Some of the artists evoke the innocence of children: Jerry Truong’s “Dec. 12, 2012” is a school desk scrawled with the words “please no more,” and Chawky Frenn’s “Protect Us” contrasts a kid with the Capitol and the Constitution. Others try to conjure the psychology of the mass murderer: Pamela Enz’s “son of a nobody” is based on an Arabic tale of a man who killed to become famous, while Eric Schweitzer’s white-on-black “Diablo Dentro” depicts evil as a disembodied force.
Nothing in this exhibition is likely to sway gun-rights advocates, and many of the artworks may not age well. But sometimes, a fast, angry (if nonviolent) response is what’s required. The show includes a partial installation of Linda Bond’s chilling “Inventory,” which comprises an index card for each of the 80,000 U.S. weapons that vanished in Iraq. The piece is designed to show how guns get around, which is another way of saying they’re not going away.
The Newtown Project:
A Call to Arms!
on view through Feb. 18 at Charles Krause/Reporting Fine Art, 1300 13th St. NW; 202-638-3612; www.charleskrausereporting.com.

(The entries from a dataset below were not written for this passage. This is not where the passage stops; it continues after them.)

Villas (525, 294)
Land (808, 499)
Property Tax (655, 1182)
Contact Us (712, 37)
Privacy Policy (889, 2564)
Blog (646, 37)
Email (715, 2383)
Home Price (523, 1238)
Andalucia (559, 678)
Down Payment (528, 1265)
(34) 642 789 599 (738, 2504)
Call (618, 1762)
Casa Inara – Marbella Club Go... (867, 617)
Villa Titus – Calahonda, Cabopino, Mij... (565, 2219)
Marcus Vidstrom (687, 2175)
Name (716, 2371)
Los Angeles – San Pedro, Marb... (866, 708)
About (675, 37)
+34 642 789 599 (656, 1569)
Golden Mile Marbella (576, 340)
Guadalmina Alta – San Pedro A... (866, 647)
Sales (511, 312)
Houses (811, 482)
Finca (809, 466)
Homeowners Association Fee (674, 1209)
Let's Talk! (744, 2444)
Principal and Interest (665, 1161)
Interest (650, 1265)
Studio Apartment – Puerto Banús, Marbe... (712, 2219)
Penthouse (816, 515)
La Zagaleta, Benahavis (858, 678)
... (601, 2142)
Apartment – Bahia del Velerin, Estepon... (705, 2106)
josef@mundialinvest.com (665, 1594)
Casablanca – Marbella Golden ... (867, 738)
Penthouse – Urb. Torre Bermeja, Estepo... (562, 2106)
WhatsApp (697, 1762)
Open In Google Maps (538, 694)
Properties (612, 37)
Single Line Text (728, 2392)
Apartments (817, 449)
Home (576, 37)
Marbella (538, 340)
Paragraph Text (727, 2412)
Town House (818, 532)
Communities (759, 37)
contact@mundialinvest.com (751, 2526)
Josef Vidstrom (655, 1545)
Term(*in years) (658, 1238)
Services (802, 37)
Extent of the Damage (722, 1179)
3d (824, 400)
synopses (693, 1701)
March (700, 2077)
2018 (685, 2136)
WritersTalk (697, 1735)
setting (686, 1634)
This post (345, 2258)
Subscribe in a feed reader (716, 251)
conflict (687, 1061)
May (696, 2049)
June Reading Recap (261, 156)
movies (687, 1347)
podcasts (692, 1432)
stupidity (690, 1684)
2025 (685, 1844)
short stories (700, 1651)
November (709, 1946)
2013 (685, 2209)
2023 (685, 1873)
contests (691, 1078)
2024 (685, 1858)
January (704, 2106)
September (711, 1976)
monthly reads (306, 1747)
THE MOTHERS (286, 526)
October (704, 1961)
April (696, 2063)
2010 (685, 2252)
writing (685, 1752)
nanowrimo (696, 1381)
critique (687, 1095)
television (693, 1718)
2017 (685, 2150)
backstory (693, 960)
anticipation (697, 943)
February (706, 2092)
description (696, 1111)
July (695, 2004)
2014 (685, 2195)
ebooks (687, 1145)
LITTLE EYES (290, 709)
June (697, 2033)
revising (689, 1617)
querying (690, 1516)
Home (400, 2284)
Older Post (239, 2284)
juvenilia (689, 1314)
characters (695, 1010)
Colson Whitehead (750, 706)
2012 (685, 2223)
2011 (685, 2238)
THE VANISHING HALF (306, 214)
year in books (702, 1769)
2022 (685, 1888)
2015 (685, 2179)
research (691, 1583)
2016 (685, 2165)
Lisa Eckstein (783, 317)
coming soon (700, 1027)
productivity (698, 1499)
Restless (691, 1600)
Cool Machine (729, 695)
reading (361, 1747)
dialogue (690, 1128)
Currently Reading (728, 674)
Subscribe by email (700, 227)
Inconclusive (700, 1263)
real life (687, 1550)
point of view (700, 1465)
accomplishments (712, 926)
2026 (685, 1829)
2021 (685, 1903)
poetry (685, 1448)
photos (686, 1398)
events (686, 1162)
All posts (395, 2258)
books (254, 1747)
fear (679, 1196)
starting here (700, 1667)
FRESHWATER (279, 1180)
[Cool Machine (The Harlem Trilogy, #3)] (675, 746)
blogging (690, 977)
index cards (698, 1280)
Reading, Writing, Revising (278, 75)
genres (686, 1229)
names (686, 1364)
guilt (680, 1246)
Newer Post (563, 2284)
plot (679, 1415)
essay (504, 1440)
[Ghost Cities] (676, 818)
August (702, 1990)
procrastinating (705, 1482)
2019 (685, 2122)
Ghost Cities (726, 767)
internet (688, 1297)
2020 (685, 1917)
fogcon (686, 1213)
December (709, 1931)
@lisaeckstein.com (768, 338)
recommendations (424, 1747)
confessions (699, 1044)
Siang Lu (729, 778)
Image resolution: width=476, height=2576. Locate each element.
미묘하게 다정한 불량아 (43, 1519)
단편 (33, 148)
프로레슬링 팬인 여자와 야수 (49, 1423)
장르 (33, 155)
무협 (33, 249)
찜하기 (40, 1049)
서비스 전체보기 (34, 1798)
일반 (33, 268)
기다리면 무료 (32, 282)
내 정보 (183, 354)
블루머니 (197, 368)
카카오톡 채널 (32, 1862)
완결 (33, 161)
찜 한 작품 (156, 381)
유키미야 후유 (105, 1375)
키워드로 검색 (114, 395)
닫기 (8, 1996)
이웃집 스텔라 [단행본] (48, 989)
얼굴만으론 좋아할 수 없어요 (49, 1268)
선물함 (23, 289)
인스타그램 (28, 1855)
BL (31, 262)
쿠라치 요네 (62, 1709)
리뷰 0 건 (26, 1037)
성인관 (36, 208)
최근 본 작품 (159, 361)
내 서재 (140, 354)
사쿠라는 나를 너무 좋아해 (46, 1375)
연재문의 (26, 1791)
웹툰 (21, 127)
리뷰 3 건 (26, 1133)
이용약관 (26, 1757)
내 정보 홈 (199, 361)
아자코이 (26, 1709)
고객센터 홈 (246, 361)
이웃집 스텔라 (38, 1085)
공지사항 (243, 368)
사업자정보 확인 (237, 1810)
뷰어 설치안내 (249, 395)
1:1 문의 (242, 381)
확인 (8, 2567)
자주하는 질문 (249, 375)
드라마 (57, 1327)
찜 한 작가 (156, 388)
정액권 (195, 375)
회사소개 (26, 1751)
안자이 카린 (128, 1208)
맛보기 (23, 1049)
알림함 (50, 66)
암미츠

The show of Walter McConnell’s ceramics at Cross MacKenzie Gallery is worth two visits — one soon and another near its close in a month. That’s because two of the works, “Itinerant Eden: Hermetic Garden” and “Itinerant Eden: After Adam,” are alive and changing. Sealed inside vitrines, objects made of wet clay are growing mold and giving off water vapor that generates a cloudy mini-atmosphere. The organic and metamorphic qualities suit the subjects, human figures that include a pregnant woman. (A time-lapse video illustrates the process of making such pieces.)